Not so much in use today but notable for its etymology (or entomology?) is the bee's knees. There is no definitive origin for it, but it seems to have been coined in the 1920s. The first printed reference is in the Ohio newspaper The Newark Advocate in 1922; "... you wonder when you hear a flapper chatter in typical flapper language. 'Apple Knocker,' for instance. And 'Bees Knees.' That's flapper talk. [an 'apple knocker' is a rustic]" Clearly the phrase must have been new then for the paper to take the trouble to define it. In the 1920s it was fashionable to devise nonsense terms for something good - "the snake's hips," "the kipper's knickers," "the cat's pyjamas," "the sardine's whiskers" etc. Of these, the bee's knees and the cat's pyjamas are the only ones that have stood the test of time. There is a possible connection between the phrase and Bee Jackson, a dancer in 1920s New York. She was the World Champion Charleston dancer and was quite celebrated at the time. It's not beyond possibility that the expression was coined in reference to her and her very active knees.
Some of us may have been lucky enough to have visited a ritzy place. Here is a word that began as a person.
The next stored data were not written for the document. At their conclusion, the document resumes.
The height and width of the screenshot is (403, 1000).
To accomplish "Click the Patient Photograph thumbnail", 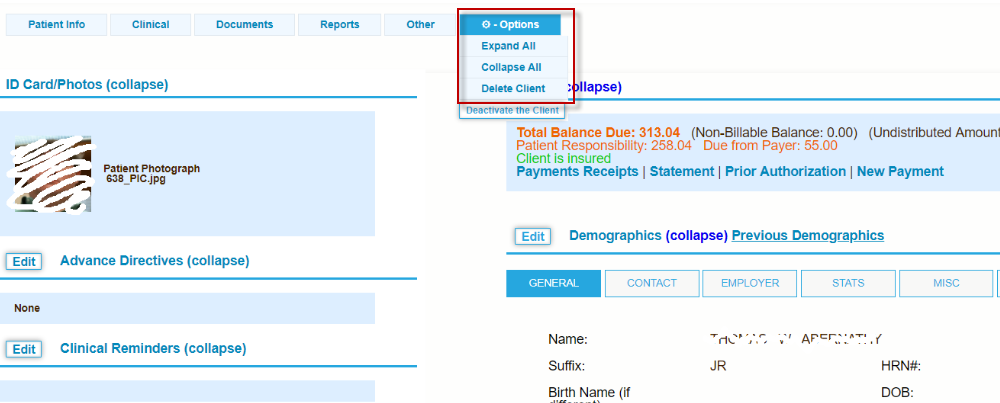I will (52, 173).
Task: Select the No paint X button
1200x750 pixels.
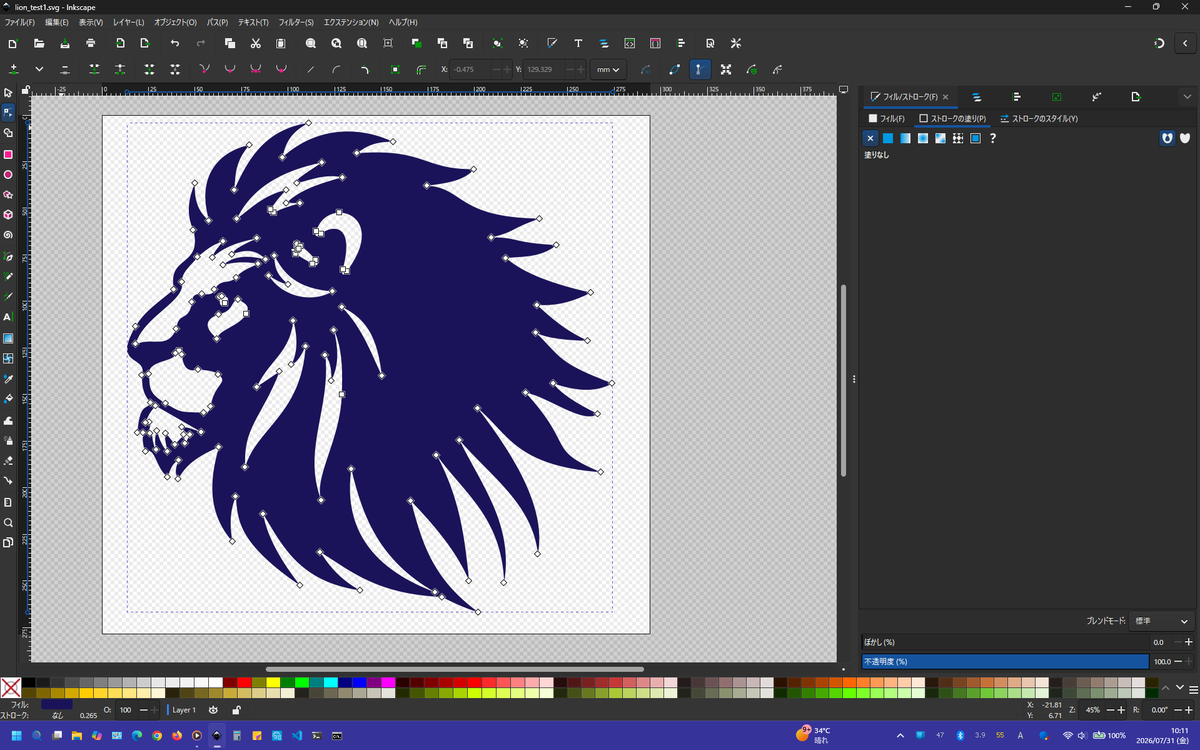Action: tap(871, 138)
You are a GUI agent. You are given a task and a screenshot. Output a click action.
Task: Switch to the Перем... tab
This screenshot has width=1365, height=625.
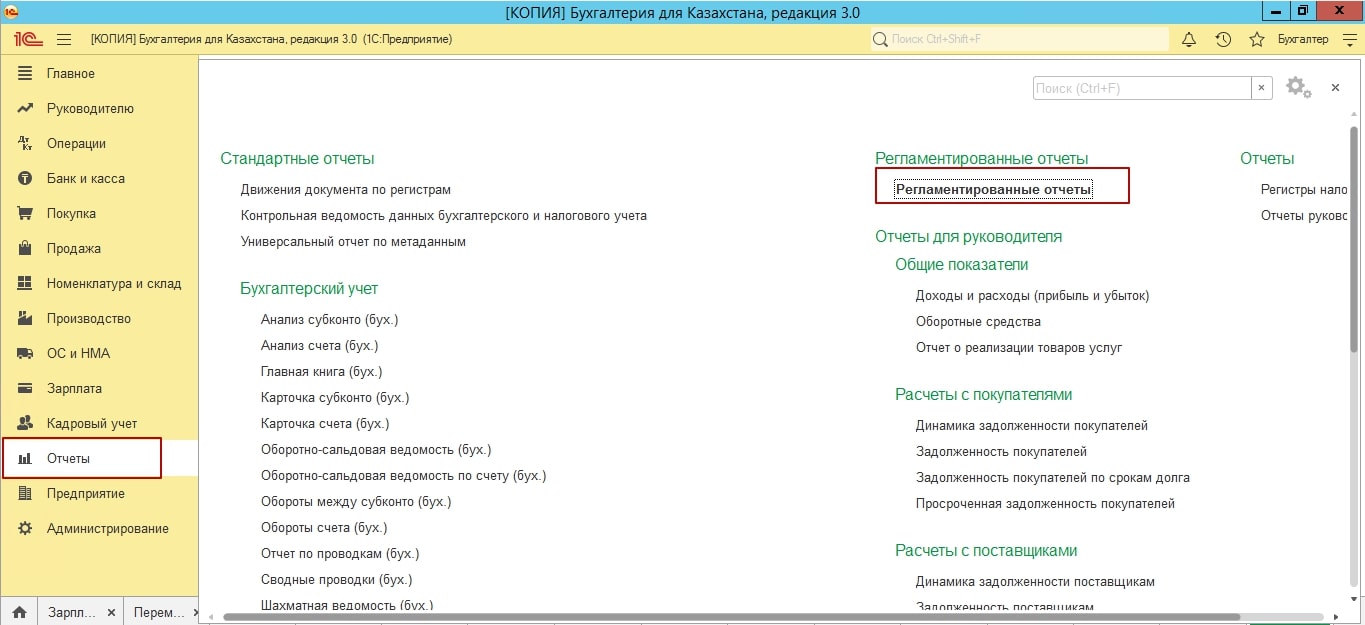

Caesar Ritz opened the first Hotel Ritz in Paris in 1898. It quickly set a standard of luxury and comfort. Due to Ritz's perfectionism, it became the measure of all other hotels. Ritz Hotels opened in London and New York and a few other cities and soon the name of the hotel and the man came to mean something lavish and extravagant. If one was aspiring to be high class, well-dressed or cultured, they were said to be "putting on the Ritz." Irving Berlin even wrote a song about it.
If you are feeling scared, you might say that you have the heebie-jeebies. Contrary to some rumors, it is not an anti-Semetic expression. The the Oxford English Dictionary tells us; the heebie-jeebies are a feeling of discomfort, apprehension, or depression. The term was coined by cartoonist Billy DeBeck in 1923. DeBeck was the creator of Barney Google, the hapless partner of Snuffy Smith and erstwhile owner of Sparkplug. DeBeck also invented hotsy-totsy (a term of approval) and horsefeathers (utter nonsense and a damn funny Marx Brothers film) in his strip. The only possible way to make it anti-Semetic is by its unfortunate similarity to the epithet Hebe. But it is innocent of the charge.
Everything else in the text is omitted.